Not someone to be boxed in to one particular artistic discipline, Carla has continued to move fluidly artistically, and without reservation. This may be because of what a bassoon player once said to her when she was perplexed to catch him playing the piano. He simply said he plays many instruments because, “I am an artist.” Now in the final stages of an Masters of Art in Film and German Literature, Gabrí’s artistic leanings are deeply rooted in study and academic excellence. She’s driven by her self-discovery of finding profound ways to express herself. Although she’s practiced many art forms (writing, theater, film), it’s painting that has provided her a unique freedom in self-expression.
Like many Artisster artists, she intuitively joined the platform after being approached by founder, Sandy Banic. “It was Sandy herself that got me. Her approach, her vision, and how passionately and clearly she explains [the concept].”
Once she sat down to select pieces from her portfolio, she wanted to show a mix of her work, yet still present signature works from the last two years, like “Dice” and “Tower”. There’s a beguiling quality to “Akt IV” which might remind you of Japanese paintings relative to style and color palette. All pieces which reflect her self-defined style: aesthetic, minimalistic and conveying an incompleteness.
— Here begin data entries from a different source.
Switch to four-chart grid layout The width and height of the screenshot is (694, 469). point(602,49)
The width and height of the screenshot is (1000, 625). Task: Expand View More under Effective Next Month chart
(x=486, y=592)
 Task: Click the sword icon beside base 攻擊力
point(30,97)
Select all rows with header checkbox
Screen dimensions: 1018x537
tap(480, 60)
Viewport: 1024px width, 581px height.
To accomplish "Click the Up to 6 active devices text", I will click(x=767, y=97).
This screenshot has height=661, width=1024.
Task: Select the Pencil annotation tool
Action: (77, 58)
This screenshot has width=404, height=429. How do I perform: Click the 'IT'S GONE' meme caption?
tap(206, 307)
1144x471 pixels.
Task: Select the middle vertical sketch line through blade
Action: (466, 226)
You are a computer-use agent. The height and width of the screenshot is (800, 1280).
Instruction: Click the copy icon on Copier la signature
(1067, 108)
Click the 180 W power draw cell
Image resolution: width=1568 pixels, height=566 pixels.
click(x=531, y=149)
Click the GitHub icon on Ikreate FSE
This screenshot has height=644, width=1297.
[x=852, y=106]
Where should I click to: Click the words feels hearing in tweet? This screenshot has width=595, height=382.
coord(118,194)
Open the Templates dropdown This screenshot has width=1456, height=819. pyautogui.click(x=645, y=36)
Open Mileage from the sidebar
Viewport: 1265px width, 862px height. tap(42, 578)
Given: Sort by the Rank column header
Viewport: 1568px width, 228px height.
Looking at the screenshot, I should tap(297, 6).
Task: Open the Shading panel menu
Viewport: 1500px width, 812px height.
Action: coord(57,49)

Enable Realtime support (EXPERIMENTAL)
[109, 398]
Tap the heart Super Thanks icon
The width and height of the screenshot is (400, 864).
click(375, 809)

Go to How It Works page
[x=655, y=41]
Talking to Gabrí you understand her intention: that this incompleteness forces a certain interaction between the painting and the viewer. “When you see these figures without faces, it makes you fill in the blanks with your own ideas of beauty,” she says.
The best part of my day
Being an artist is not something she does, it’s something she is. She finds it personally gratifying to be able to work in a field that she loves. And her everyday life, entrenched in painting, is very rewarding and positive. But she’s doesn’t see her work as a solitary endeavor, and finds painting and selling her work an astounding way to connect with people. And being creative is something that comes instinctively for Gabrí. She doesn’t need a lot of preparation before she puts paint to canvass (“I never sketch a figure first, and I rarely have someone sit for me”). She “just starts” and is extremely free when she begins. “I know where I want to go. I know what to do, and [maybe more importantly] what not to do,” says Gabrí.
Music is an essential component she needs when she’s working in one of her two studios–in Zurich and another in a secluded mountainous area of Switzerland. The rural studio was renovated by her father. A mechanical engineer, he built up sturdy walls suitable for hanging art and refashioned a work bench to make a table and an easel. A clear indication of the support she has from her family. In her father’s former work space, Carla now creates another type of art. In fact, it was he who gave her an invaluable piece of advice that she has clung to since adolescence: it’s important to be humble. Perhaps that’s what keeps her life and work in perspective; ever-questioning and critical. She’s not afraid to be self-critical and understands that no matter how successful she becomes, there will always be something more important than she is. Gabrí says she’s now interested in figuring out a way to show that same biting criticalness in her work.
She’d like her work to been seen as minimalistic and works at making her work appear simple when in reality each painting is densely layered and painstaking to produce. It’s something she herself took away from one of her favorite contemporary painters, Matias Spescha (1925-2008). “He was able to reduce everything in the end; they look simple and easy, but you know the creative process behind them absolutely was not,” Gabrí says.
If you ever find yourself in the Romansch-speaking hills of Switzerland, don’t be surprised if you hear Grandmaster Flash or Slick Rick blaring from a pasture, Carla says she’s known to balance out her artistic mood by playing old school hip hop.